March 2020 by Kathleen Brunelle
Creating your Classroom
On a very busy Monday morning several weeks ago, I hurried into my classroom and began filling out my board agenda for the day. Normally I complete this task ahead of time, but such was not the case on this particular morning and so I fumbled for a green dry erase marker while I tried to think: What block is my first class? Does my objective line up for the day? Where did this class leave off? Does this assignment date work? In between student questions, morning announcements, and homeroom attendance, I raced through my objectives and agendas for all three of my separate classes that day.
When I was done, though, I looked up at the snowflake sketch and frowned. My Type A tendency kicked into high gear. It was February 3rd — a new month. I decided to change the snowflake to a heart. I had to. I imagined what my seven-year-old daughter would say: You don’t HAVE to do anything. Are you going to die if you don’t change the snowflake? Would I die if I didn’t change the snowflake graphic? No. Does it snow in February, too? Sometimes. Yet I felt compelled to erase the snowflake and draw a heart — and not just any heart. Oh, no. A multilayered heart with pinks and reds and a purple outline. I told myself, even as I was standing on a student chair and sketching the outline, that I was crazy. I didn’t have time for such nonsense. I teach high school. Who cares if I draw a heart on the board? Well, apparently, my students.

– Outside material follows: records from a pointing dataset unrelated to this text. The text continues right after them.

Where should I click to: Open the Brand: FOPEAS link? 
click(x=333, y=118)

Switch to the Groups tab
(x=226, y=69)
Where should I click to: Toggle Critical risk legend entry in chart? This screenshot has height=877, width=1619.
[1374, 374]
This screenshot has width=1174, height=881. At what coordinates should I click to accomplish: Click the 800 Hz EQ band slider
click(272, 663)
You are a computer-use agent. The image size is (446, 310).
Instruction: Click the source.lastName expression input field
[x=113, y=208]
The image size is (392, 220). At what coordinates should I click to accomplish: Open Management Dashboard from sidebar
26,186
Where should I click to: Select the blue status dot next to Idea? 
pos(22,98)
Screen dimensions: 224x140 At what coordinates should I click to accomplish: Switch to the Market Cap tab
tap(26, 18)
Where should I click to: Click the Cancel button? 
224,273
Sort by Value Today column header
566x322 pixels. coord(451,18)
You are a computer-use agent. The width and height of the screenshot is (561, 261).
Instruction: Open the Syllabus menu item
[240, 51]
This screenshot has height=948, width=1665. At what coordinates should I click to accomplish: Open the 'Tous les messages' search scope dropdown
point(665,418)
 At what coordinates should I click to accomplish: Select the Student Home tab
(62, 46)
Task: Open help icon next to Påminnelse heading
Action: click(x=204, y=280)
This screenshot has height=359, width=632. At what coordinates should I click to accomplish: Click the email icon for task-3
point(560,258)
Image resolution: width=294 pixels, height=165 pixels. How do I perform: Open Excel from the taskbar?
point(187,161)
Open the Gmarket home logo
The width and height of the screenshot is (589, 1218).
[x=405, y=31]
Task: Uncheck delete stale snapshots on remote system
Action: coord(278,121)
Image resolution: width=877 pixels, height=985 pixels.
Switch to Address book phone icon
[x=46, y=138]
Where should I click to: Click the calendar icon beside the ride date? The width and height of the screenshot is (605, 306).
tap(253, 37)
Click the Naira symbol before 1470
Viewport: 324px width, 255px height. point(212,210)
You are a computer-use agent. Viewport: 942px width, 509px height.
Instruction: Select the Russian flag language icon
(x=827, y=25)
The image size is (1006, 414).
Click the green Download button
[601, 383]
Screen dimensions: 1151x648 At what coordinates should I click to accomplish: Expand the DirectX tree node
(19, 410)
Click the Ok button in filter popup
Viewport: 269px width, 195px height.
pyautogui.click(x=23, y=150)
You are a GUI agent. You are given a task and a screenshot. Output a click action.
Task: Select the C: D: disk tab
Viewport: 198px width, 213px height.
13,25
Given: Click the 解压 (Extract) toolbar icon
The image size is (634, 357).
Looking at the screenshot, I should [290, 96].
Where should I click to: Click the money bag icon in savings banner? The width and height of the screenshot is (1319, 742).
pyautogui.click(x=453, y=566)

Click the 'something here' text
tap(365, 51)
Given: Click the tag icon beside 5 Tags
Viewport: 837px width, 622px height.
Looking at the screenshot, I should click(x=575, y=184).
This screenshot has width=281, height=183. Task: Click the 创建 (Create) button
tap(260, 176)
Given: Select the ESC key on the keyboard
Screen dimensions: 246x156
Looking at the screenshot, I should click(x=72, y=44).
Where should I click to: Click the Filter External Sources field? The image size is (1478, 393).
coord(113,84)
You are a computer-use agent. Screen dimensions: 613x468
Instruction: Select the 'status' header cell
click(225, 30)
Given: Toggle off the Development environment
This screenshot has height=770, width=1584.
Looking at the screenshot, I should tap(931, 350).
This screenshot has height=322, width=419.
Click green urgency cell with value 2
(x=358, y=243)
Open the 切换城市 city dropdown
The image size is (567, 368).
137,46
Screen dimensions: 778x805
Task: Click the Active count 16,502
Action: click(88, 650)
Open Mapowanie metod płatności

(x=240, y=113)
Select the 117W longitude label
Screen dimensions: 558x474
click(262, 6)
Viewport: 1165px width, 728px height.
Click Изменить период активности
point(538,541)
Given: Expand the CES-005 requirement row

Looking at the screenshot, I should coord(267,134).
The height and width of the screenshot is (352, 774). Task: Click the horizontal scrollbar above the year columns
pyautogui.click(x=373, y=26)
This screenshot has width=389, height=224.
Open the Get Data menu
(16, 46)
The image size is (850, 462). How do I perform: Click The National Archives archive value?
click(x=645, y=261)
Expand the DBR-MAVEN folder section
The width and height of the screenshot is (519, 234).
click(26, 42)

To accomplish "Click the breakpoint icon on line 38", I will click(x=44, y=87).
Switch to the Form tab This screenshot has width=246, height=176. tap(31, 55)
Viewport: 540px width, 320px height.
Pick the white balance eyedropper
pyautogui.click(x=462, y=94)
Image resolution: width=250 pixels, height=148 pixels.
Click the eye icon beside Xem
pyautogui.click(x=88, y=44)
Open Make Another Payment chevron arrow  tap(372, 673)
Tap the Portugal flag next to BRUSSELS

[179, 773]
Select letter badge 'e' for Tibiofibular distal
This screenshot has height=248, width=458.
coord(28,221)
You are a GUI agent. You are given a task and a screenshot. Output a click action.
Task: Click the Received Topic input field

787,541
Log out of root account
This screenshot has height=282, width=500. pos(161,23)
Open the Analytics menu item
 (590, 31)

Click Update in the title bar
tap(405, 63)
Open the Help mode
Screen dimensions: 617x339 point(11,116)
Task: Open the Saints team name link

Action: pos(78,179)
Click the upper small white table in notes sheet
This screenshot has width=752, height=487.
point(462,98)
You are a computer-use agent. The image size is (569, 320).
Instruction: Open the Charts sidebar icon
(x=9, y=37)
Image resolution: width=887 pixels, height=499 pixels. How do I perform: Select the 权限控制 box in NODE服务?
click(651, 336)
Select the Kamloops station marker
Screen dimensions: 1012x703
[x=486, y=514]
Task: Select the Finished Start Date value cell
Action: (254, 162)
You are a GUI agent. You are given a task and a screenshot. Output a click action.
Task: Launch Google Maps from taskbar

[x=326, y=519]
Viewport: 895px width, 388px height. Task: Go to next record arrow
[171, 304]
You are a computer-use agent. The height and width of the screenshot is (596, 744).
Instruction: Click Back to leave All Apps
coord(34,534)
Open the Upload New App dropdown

As I hurriedly pulled my projector cart into the center of the room to begin my first lesson, I glanced at the opposite board for the first time. Something was different. I stopped and stared. Someone — with amazing handwriting — had left a message on my board. Who could have possibly used my classroom over the weekend, I wondered. And then I read the message:
Kate’s message could not have come at a better time. I was feeling so rushed and exasperated that morning, and her note made me stop to remember my role. I strive to make a difference in my student’s lives, even though most of the time I fear that I probably just annoy them. And though drawing a heart on the whiteboard might seem inconsequential, it’s not. I firmly believe that the atmosphere we set for our students either helps or hinders their learning. There are many ways to decorate your classroom for success, and paying attention to your white board is the first step.
As an English teacher, I draw and paint symbolism and scenes from the books we study to help students visualize the deeper levels of a text. Use your whiteboard. If you can’t draw, ask an artistic student to draw for you. Give them extra credit or community service. Let them paint on your classroom walls (if the school allows). Immerse your students in scenes of what they are about to study. They look, believe me. They ask questions. They make connections. Surrounded by the symbols and stories that define a subject, students become a part of what they are learning on a small but significant scale.
You can buy professional art, and I use some professional art throughout the room, but students really love to see the work of their teachers and/or their peers. Put it up wherever you can. Make it large. Make it colorful. Make it meaningful.
Kate has long since graduated and teaches a class of her own. As part of her class, she treats her fourth graders to amazing whiteboard art and shares it all on her instagram: @fourthgradeinroom210.
Take a look at your own white board. Ask yourself how you can use creativity to expand the reach of this important visual learning tool and change the vibe in your classroom.